O’Brien did not look very far into the future; ignoring both Frank Mahovlich (who’d scored 48 goals in 1960-61 and would end the 1961-62 season with 142 for his career en route to a total of 533) and Bobby Hull (who was in the midst of a 50-goal season to bring his career total 151).

2

Focusing only on the top nine active scorers at the time, O’Brien extended their career scoring averages out to the age of 38, because that was how old Richard had been at his retirement and “I can’t imagine any all-out star going beyond it.”

3

Here are the final NHL totals (and ages at retirement) of the players O’Brien projected:

Gordie Howe (51) — 801
Bernie Geoffrion (36) — 393
Jean Beliveau (39) — 507
Dickie Moore (37) — 261
Andy Bathgate (38) — 349
Red Kelly (39) — 281
Alex Delvecchio (41) — 456
Vic Stasiuk (33) — 183
Don McKenney (33) — 237

4

Only Howe (who had 649 goals through 1966-67 when he was 38), Red Kelly and Alex Delvecchio managed to exceed O’Briens’ projections, and of the 135 skaters active in the NHL during the 1961-62 season, he missed out on only Bobby Hull and John Bucyk (who had just 111 goals by the end of that year) as two who would also surpass Richard one day. Of all the others who’ve flown by the Rocket, only Phil Esposito began his career before NHL expansion – and even he was two years away from making his debut at the time of the article.

Scorers

Gut-Check Time…

My recent adventure (as some of you know) began on Friday night, February 26, with an apparently simple case of minor stomach flu. Over the weekend, things got worse. By 7:30 on Monday evening (Feb. 29), Barbara and I made our second trip to the emergency room. This time, a small obstruction was found in my lower abdomen and I was admitted to hospital. Further tests on Tuesday pinpointed a tangle in my small intestine. When the one possible “non-invasive” technique changed nothing, I was rushed into surgery around 11:00 am on Wednesday morning, March 2. Warned of several dire possibilities, when I awoke in the recovery room at exactly 12 noon, I knew it had gone as well as it possibly could. Even so, there were eight more days in hospital before I finally arrived home yesterday (March 10) at noon.

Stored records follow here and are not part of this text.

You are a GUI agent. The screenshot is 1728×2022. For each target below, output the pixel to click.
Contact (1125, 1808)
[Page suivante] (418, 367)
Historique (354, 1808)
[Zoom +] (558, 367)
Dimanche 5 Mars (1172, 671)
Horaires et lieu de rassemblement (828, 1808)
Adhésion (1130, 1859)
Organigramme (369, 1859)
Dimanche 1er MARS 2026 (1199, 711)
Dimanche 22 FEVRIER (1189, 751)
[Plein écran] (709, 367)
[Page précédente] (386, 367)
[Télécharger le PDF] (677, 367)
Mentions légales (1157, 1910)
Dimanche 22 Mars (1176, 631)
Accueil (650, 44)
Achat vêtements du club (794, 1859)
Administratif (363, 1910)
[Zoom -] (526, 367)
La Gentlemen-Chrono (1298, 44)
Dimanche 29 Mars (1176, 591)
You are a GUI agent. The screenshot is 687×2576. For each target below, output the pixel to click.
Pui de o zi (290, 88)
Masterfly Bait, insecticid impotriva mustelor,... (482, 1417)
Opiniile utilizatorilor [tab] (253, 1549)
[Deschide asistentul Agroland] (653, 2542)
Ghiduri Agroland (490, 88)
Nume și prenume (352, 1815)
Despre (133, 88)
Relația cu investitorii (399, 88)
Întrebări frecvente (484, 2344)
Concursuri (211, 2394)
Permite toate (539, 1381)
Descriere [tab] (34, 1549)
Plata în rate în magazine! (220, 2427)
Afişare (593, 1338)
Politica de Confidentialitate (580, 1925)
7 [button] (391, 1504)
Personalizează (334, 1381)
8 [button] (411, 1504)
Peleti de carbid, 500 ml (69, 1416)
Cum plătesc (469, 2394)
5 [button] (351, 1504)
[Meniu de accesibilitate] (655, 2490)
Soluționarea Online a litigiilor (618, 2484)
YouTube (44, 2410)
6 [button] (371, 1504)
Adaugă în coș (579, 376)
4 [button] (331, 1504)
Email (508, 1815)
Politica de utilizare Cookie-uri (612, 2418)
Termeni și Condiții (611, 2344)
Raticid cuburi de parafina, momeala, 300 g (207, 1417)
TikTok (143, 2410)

The usual causes for an abdominal obstruction are tumors, scars from prior surgery, or a lingering stomach injury. I have none of those. So, what happened is a mystery. But the take-away, for both Barbara and me, is that if something feels wrong, get it checked out! Untreated (and we were supposed to go away on a small vacation the day we went to the hospital instead), this could have killed me. I am tremendously grateful for the wonderful work of the doctors, nurses, and support staff of the hospital here in Owen Sound.

Weak as a kitten, and very tired, I’ll mostly be taking it easy for the next little while. So stories might appear a little less frequently, or be a lot more “show” and a little less “tell” for a couple of weeks. Still, like Maurice Richard recovered from his charley horse in 1951, I’m back in the saddle again!